JPMorgan Japan Smaller Companies Trust plc (LON:JPS) announced that, in order to better reflect the Company’s current investment objective and dividend policy, that it has changed its name to JPMorgan Japan Small Cap Growth & Income plc (LON:JSGI).the change took effect 8.00 a.m. on 17th
December 2020. The Company’s ISIN, SEDOL and LEI remain unchanged.

In the chairmans recent statement Alexa Henderson said:

Investment Performance

The first half of the Company’s financial year continued to be dominated by the effects of the global coronavirus pandemic. However, following the negative return reported in the last financial year, I am pleased to report a significant turnaround in the Company’s investment performance for the six months ending 30th September 2020. The total return on the Company’s net assets was +40.2% compared with a total return of +18.6% recorded by the benchmark, the S&P Japan SmallCap Net Return Index (in sterling terms), representing an outperformance of +21.6%.

The return to shareholders was +49.3%, reflecting a narrowing of the Company’s share price discount to its Net Asset Value (NAV) over the half year. The investment performance is explored in depth in the Investment Managers’ Report, where the team explain the challenging market conditions and highlight the stocks and sectors which have most impacted performance. The Company continues to build on its strong long-term performance, as illustrated in the Financial Highlights on page 4 of the 2020 Half Year Report.

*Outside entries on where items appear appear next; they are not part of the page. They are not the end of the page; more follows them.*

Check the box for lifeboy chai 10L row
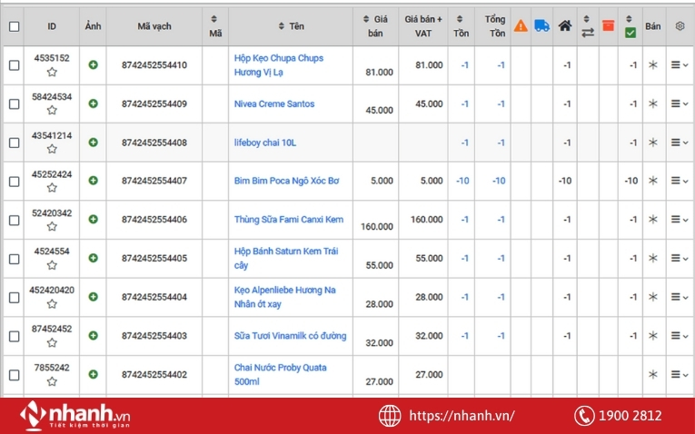This screenshot has height=434, width=695. [x=14, y=143]
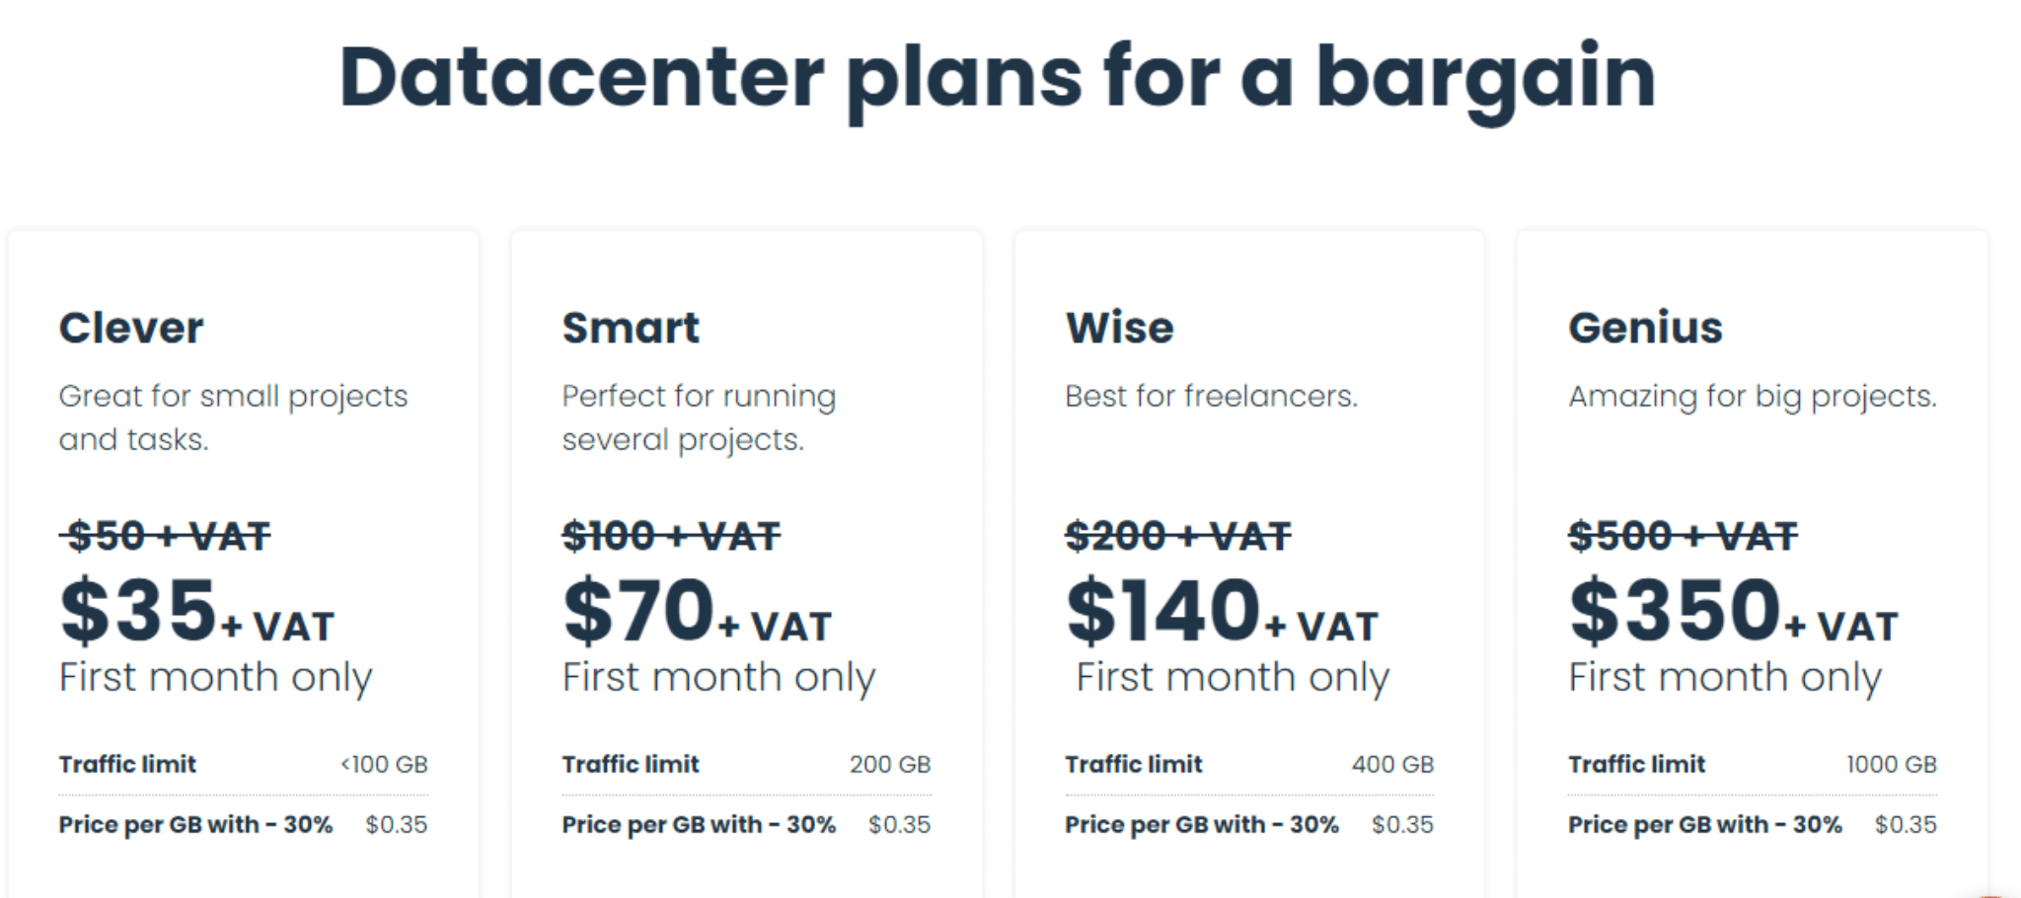This screenshot has width=2021, height=898.
Task: Click 'Best for freelancers.' description
Action: (x=1212, y=397)
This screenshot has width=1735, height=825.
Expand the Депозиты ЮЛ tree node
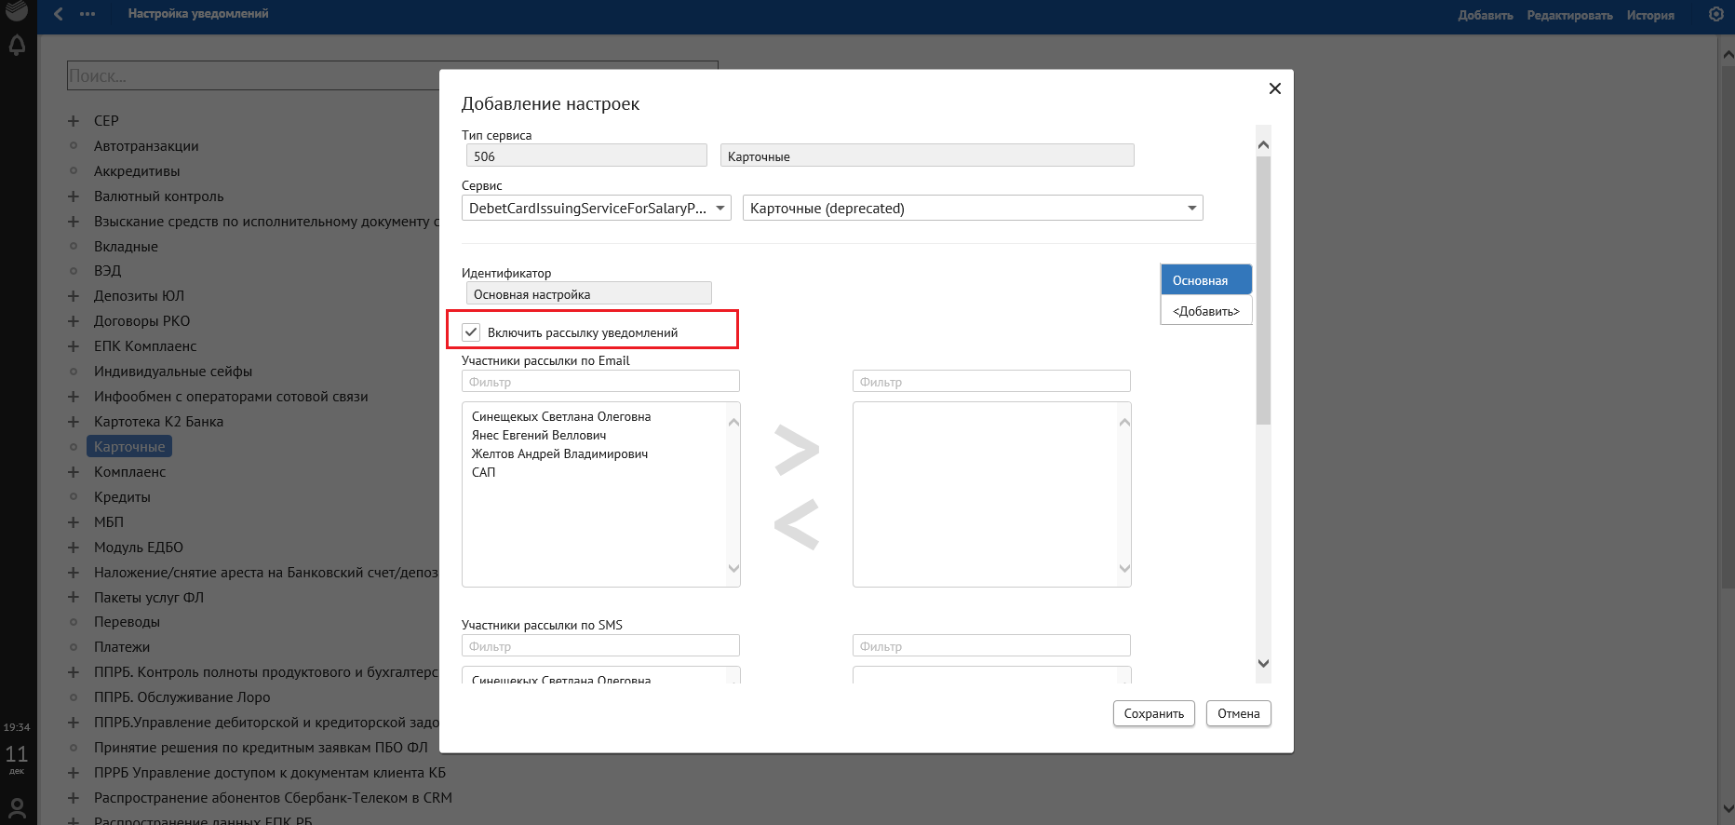coord(74,296)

The Board commends the investment management team on the remarkable outperformance they have delivered. It comes on the back of the Company’s challenging year ending 31st March 2020 when, notwithstanding some extraordinarily volatile trading days in early 2020, the Company still outperformed both its benchmark and other competitor funds.

Dividend Policy and Discount Management

The Company’s revised dividend policy, which has now been in place for over two years, aims to pay dividends approximating 4% of the average NAV of the Company over each preceding financial year. These dividends are paid quarterly from a combination of revenue, capital and other reserves. For the year ended 31st March 2020, dividends paid totalled 17.7 pence. In this half year, two dividends of 5.0 pence and 5.5 pence respectively were paid. Two further dividends will be declared on the first business day after 31st December 2020 and 31st March 2021.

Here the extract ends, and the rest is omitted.